Not with Mike Anderson's program.
"Nothing changes," said Missouri's Kim English after the 10th-seeded Tigers knocked off No. 7 seed Clemson to advance to a second-round date with West Virginia on Saturday. "We're the same team as last year. The system never changes.
"We don't change what we do. It's the same thing. Attack, attack, attack."
There's not a single guy in the locker room who earned enough respect to get into Scout.com's Top 100 recruits coming out of high school.
English was the closest, and he remembers his final tally well: No. 111.
"You can't rate a guy's heart," Anderson said on Friday afternoon. "I'd like some Top 50 players (on my team). It would make my job easier, but you've got to work with what you've got."
Anderson has done that about as effectively as anyone in the nation.

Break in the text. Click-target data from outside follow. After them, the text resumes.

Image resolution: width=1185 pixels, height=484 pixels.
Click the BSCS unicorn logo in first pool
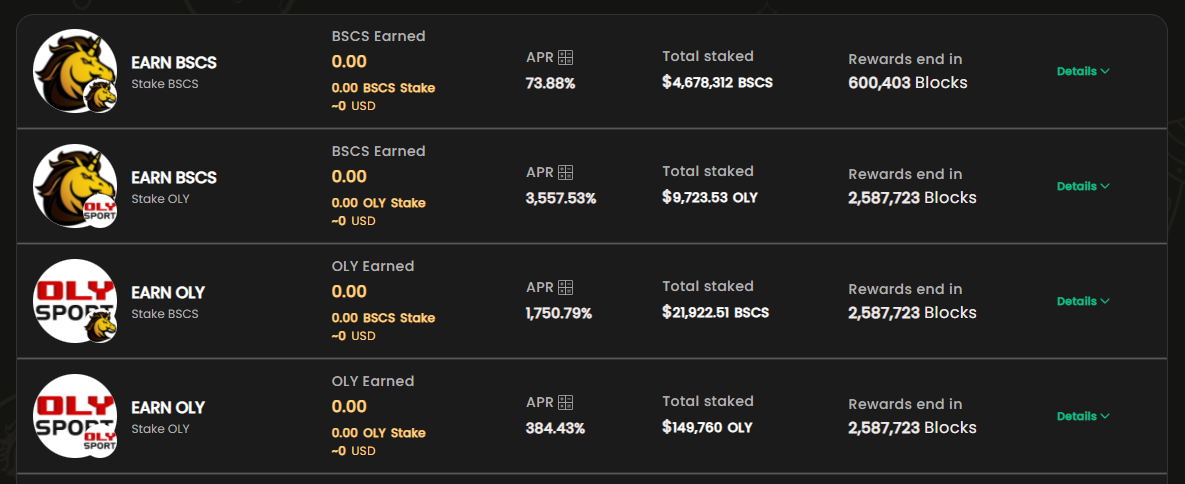(75, 70)
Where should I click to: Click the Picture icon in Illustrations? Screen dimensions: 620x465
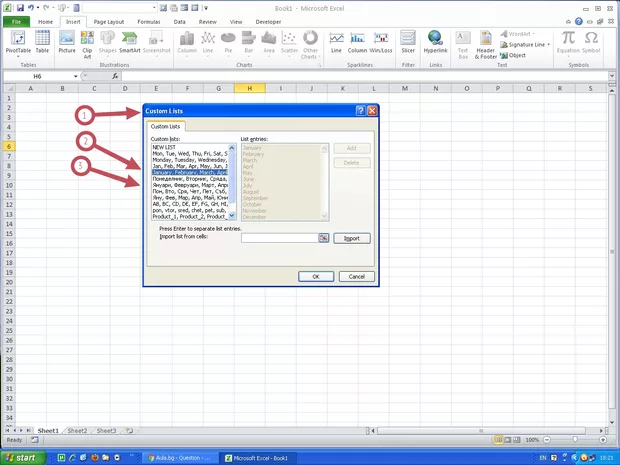(67, 40)
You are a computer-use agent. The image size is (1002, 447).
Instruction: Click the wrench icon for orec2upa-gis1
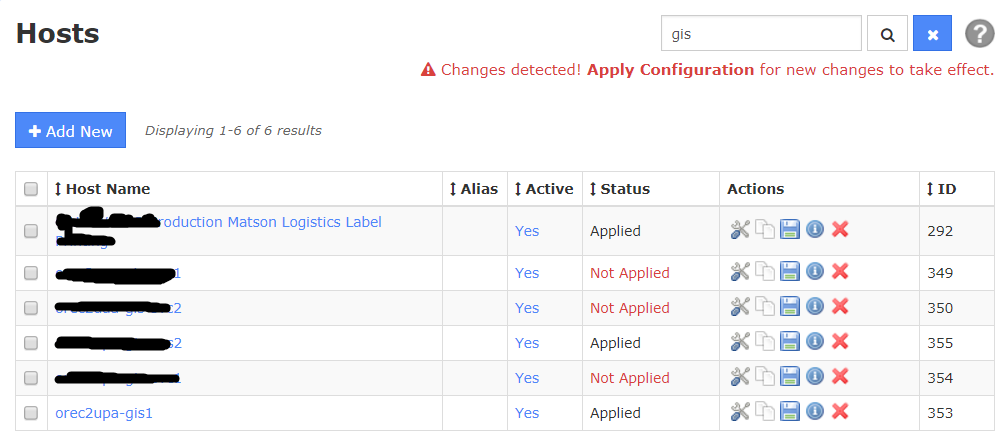(739, 412)
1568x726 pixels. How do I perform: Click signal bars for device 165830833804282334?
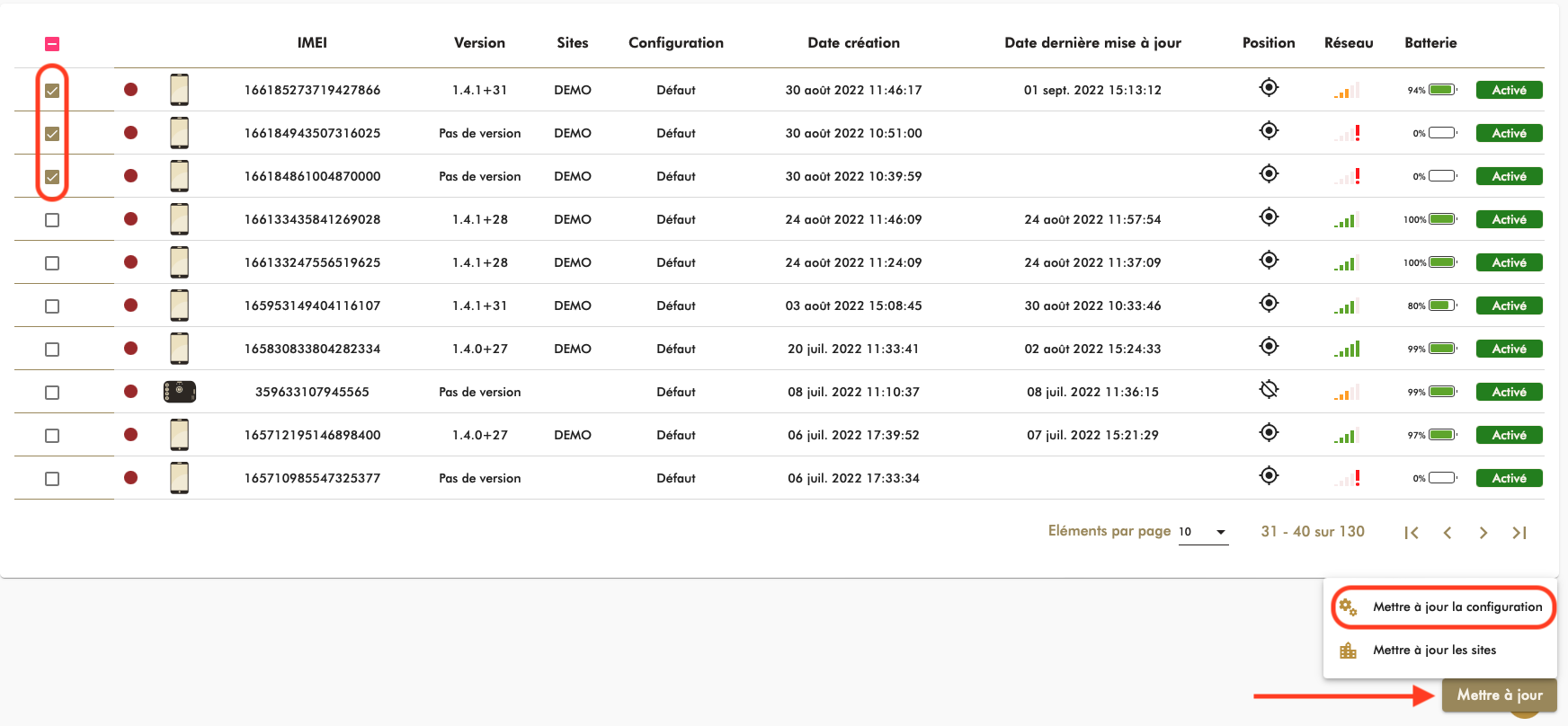1347,349
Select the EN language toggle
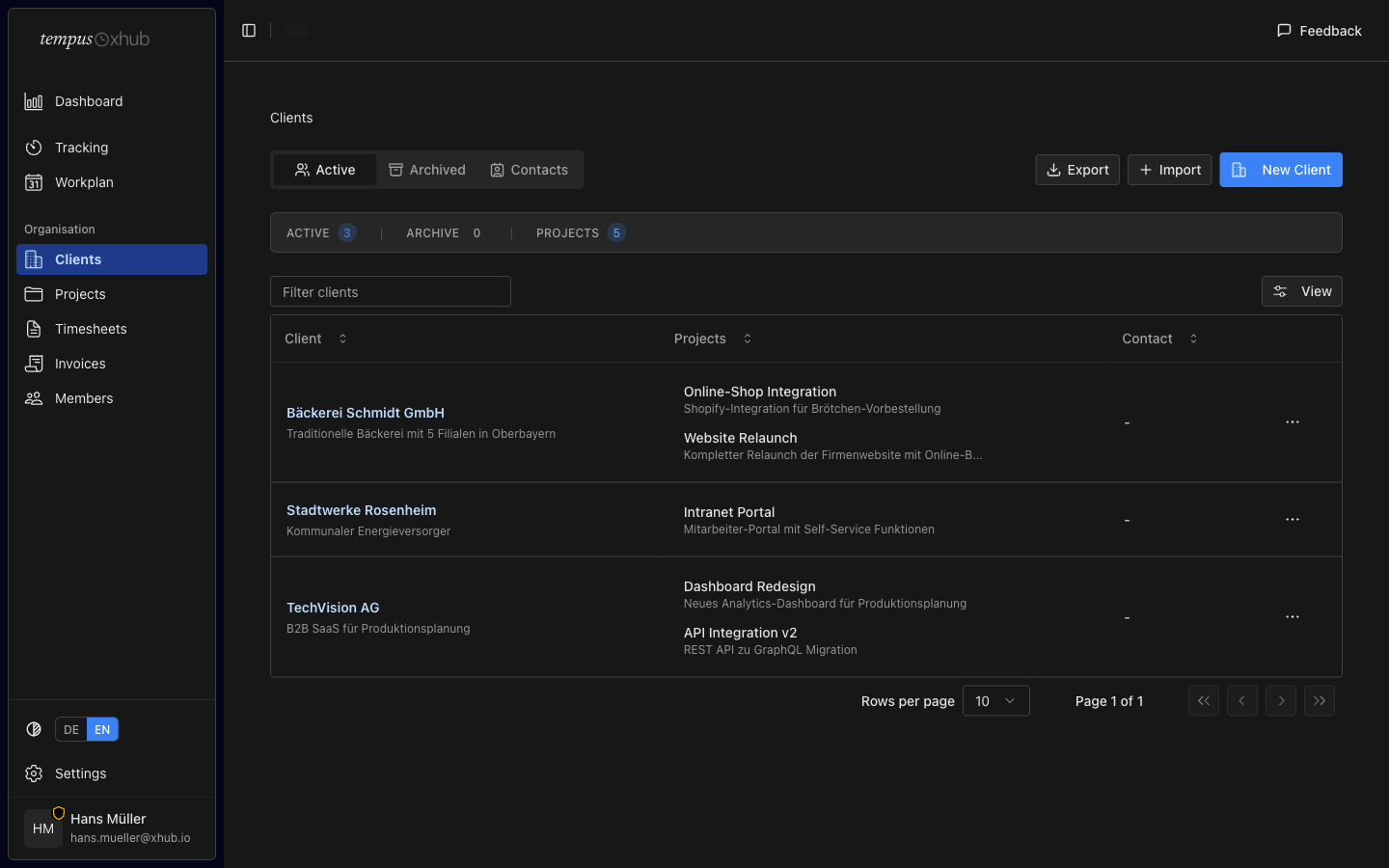 click(102, 730)
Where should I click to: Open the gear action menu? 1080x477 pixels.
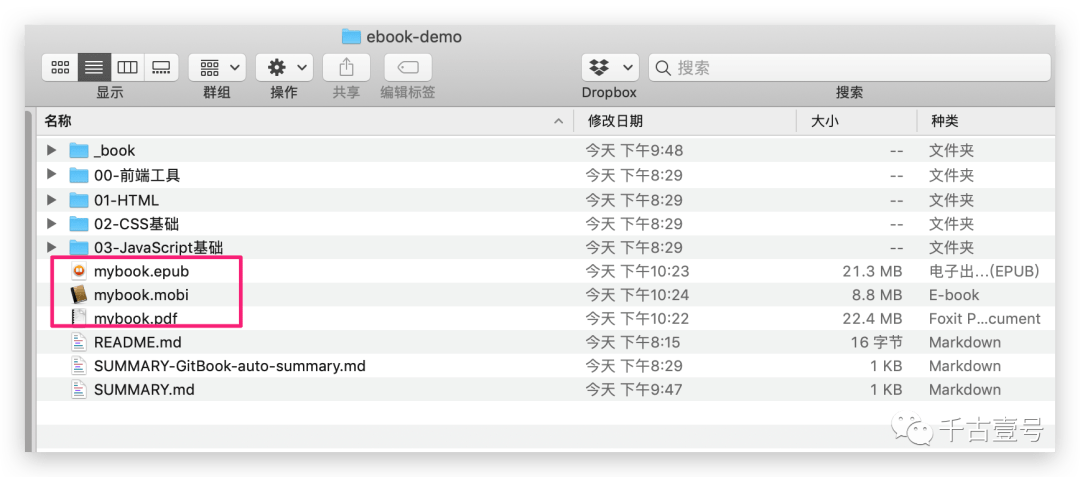pyautogui.click(x=284, y=67)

Anderson has spent eight years as a head coach -- four at UAB and the last four at Missouri. He has five NCAA appearances in that span.
Pretty impressive for those two spots.
Missouri went on a shocking run last season at this time when DeMarre Carroll, Leo Lyons and Matt Carroll led the Tigers past Cornell, Marquette and a heavily favored Memphis team into an Elite Eight matchup against UConn.

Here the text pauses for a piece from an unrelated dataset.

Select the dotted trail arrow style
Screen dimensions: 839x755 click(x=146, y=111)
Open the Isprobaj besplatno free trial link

The latest one to feel the wrath of the relentless pressure was a Clemson team that thrives on playing up-tempo.
This is what the other Tigers yearn for, to get out and run.
However, Oliver Purnell's Clemson team, which is one of the more athletic teams in the country, committed 20 turnovers and only forced nine in the loss.
It was no shock since Missouri leads the nation in forcing turnovers and steals yet only turns it over 13 times per game.
"They were quick, but I didn't think we were alert out there," Clemson point guard Demontez Stitt said.
Let's face it.
Missouri can rattle the best of 'em with the "Fastest 40 Minutes of Basketball."
The Tigers' next opponent is a West Virginia team that's weakness is its point-guard play.
I'm not calling the upset, but I wouldn't be shocked, either.
These guys may be individually anonymous, but they have earned an identity as a unit.
They take grinders, get them to buy into the team concept and play harder and faster than their opponent.
It's not that Missouri doesn't go after the McDonald's All-Americans, but the coaching staff almost always swings and misses.
"Our style is different than everyone else," Missouri assistant Matt Zimmerman said. "It sounds good, but it's tough.
"Plus, you come here, and you know you're not going to play 36 minutes a game."
English, who leads the team in scoring, logs about 24 minutes per contest. Defensive-minded guard Zaire Taylor averages about 27 per game.
"We come in, and it's about winning," said sophomore guard Marcus Denmon. "We sacrifice the other things."
"We know that everyone loves a winner," added English. "Everyone's happy when you win, and we've been winning."
It's because Mizzou, for the most part, plays with intensity and a sense of urgency. When it doesn't -- on that rare occasion such as the Big 12 first-round tournament loss last week -- it can't win.
"We had no sense of urgency," English said of the Big 12 tournament loss.
English and Keith Ramsey led the team with 20 points apiece in the victory over Clemson.
Laurence Bowers and J.T. Tiller also figured in double-digits, but it was Taylor, a starting guard, who may have flashed the widest smile in the locker room following the game despite scoring just three points and taking one shot.
Taylor and Tiller set the tone defensively for a team that creates havoc on both ends of the floor.
"Sometimes I sit there and enjoy what's going on," Anderson said. "It's crazy and erratic and the ball's popping up like popcorn."
And the movie reviews have been favorable.